Hypovitaminosis D and bone mineral metabolism and bone density in hyperthyroidism.
Dhanwal DK., Kochupillai N., Gupta N., Cooper C., Dennison EM.
Little is known about the impact of concomitant vitamin D deficiency on bone mineral density in hyperthyroidism. Therefore, we evaluated bone mineral measures in vitamin D-deficient and sufficient patients with hyperthyroidism. Thirty newly diagnosed consecutive patients with hyperthyroidism were included.

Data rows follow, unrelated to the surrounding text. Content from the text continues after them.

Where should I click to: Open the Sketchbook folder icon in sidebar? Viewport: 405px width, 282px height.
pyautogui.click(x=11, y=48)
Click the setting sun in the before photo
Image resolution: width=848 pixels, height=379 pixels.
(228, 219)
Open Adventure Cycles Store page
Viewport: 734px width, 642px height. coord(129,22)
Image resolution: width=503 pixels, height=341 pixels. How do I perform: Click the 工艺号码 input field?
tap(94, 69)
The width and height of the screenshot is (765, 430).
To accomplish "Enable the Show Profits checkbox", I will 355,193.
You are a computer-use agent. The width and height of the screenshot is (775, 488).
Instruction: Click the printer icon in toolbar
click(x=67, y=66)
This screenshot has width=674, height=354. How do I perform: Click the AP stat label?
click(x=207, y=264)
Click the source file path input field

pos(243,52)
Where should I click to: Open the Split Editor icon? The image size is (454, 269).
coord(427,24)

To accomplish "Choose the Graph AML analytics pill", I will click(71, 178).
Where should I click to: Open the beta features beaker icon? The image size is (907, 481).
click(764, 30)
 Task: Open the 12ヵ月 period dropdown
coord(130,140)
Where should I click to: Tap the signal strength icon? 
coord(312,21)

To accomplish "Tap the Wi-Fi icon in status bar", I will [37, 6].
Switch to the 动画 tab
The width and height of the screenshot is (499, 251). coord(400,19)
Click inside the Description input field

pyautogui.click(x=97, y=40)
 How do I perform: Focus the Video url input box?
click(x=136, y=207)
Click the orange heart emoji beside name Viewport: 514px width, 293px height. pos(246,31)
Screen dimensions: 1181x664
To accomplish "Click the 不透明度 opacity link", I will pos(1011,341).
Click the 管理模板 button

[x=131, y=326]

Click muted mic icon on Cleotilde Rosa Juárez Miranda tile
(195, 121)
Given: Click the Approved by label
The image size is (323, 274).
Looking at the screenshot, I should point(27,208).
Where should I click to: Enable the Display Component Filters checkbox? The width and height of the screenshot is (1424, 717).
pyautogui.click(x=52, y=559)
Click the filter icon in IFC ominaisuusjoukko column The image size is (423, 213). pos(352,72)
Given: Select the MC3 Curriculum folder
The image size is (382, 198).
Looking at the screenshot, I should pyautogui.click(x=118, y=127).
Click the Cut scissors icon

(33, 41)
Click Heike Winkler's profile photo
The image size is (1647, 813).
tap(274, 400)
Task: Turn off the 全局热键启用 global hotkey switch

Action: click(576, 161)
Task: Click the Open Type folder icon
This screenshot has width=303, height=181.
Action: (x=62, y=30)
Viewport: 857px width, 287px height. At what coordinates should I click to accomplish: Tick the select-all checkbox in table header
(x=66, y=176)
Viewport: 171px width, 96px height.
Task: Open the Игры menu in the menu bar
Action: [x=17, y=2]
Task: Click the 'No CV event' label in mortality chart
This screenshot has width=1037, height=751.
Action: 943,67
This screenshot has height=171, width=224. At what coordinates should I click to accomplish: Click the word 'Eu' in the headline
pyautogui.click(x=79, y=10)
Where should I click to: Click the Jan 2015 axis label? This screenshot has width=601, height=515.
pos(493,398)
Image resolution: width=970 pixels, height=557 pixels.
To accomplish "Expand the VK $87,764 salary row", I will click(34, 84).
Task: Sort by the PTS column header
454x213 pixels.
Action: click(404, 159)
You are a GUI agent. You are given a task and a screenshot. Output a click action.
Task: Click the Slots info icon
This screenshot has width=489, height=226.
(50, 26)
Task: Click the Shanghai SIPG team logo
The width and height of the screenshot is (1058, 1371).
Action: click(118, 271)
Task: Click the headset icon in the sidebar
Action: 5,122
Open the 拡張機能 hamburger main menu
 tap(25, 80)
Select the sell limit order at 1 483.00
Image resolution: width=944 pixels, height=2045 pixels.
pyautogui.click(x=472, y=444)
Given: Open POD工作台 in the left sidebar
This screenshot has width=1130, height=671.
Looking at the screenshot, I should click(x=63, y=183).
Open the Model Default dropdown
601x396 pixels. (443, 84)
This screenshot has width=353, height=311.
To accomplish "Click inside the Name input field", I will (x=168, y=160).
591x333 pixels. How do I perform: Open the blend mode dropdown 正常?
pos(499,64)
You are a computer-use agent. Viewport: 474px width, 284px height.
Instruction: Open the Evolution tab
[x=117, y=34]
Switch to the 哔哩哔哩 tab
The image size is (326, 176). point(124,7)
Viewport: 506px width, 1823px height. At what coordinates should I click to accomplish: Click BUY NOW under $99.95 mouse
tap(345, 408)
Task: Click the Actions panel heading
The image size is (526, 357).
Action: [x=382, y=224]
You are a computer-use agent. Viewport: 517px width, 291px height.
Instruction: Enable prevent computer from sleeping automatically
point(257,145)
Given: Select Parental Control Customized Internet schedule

Blood samples were used for measurement of calcium, phosphate, alkaline phosphatase, 25-hydroxy vitamin D [25(OH) D], and parathyroid hormone (PTH). Bone mineral density (BMD) was measured at the hip, spine, and forearm. The patients were divided into vitamin D-deficient (< 25 nmol/L) and vitamin D-sufficient groups (≥ 25 nmol/L). Eight (26.6%) patients had 25(OH) D levels less than 25 nmol/L, with mean ± standard deviation (SD) level of 16.5 ± 3.2 (vitamin D-deficient group 1), and the remainder had a mean ± SD of 46.0 ± 13.5 nmol/L (vitamin D-sufficient group 2). Serum-intact PTH levels were significantly higher in group 1 compared with those in group 2 (31.2 ± 16.3 vs 18.0 ± 13.1 pg/mL; p=0.041). In the vitamin D-deficient group, the mean BMD T-scores were in the osteoporotic range at hip and forearm (-2.65 ± 1.13 and -3.04 ± 1.3) and in the osteopenia range at lumbar spine (-1.83 ± 1.71). However, in vitamin D-sufficient group, the mean BMD T-scores were in the osteopenia range (-1.64 ± 1.0, -1.27 ± 1.6, and -1.60 ± 0.7) at hip, forearm, and lumbar spine, respectively. The mean BMD Z-scores were also significantly lower in vitamin D-deficient group compared with those in vitamin D-sufficient group. Finally, BMD values (gm/cm(2)) at the hip and forearm were significantly lower in the vitamin D-deficient group compared with those in the vitamin D-sufficient group. In conclusion, hyperthyroid patients with concomitant vitamin D deficiency had lower BMD compared with vitamin D-sufficient patients.